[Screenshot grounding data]
※ ※ ※

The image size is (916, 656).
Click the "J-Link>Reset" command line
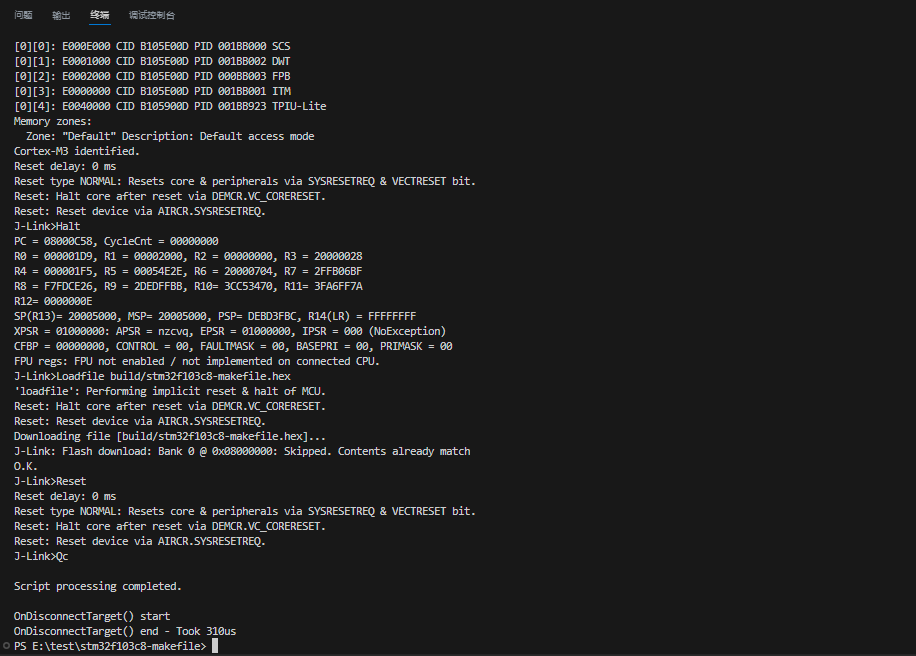coord(50,481)
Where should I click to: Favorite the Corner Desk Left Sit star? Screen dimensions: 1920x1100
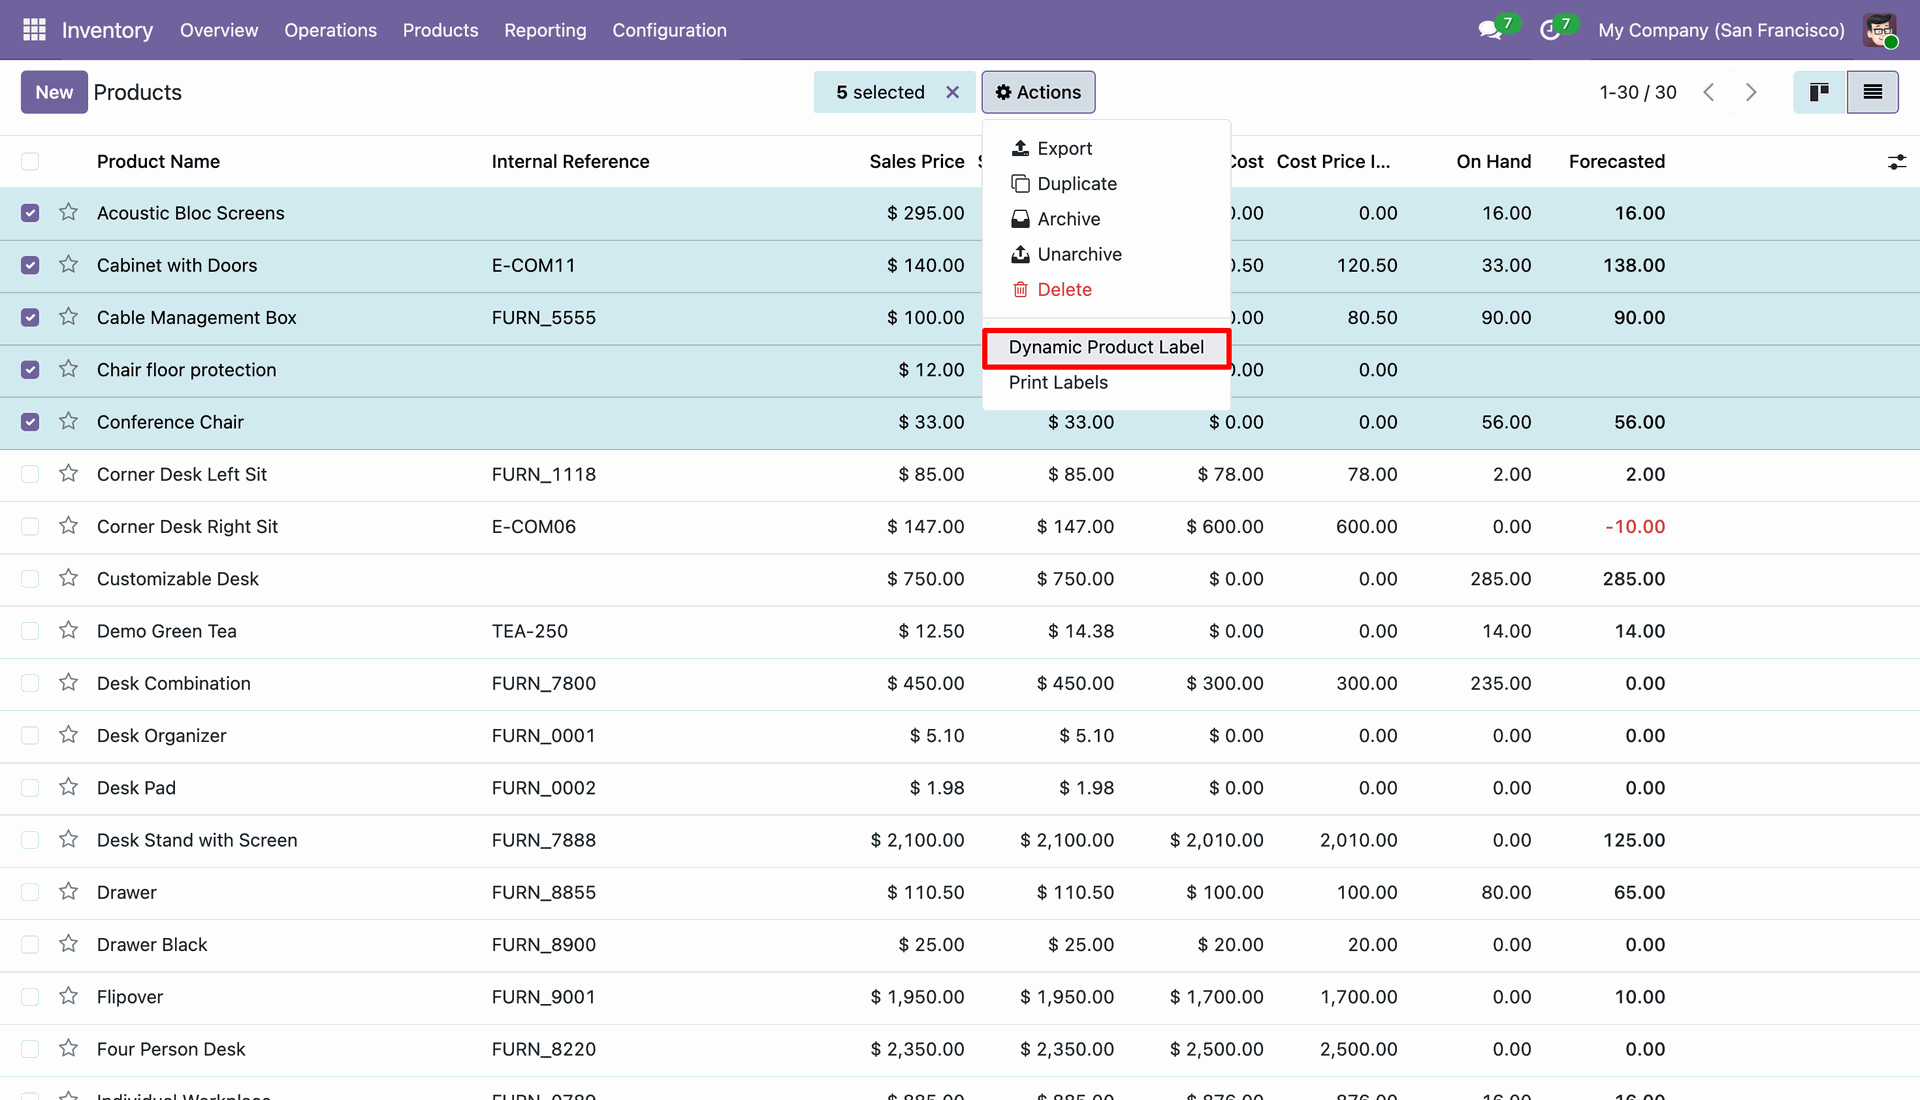68,474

※ ※ ※

◆ Prompt: In the copy, include every entry above exactly and leave out each picture.

◆ Response area:
The image size is (916, 656).
Click the "J-Link>Reset" command line
coord(50,481)
Where should I click to: Favorite the Corner Desk Left Sit star? Screen dimensions: 1920x1100
68,474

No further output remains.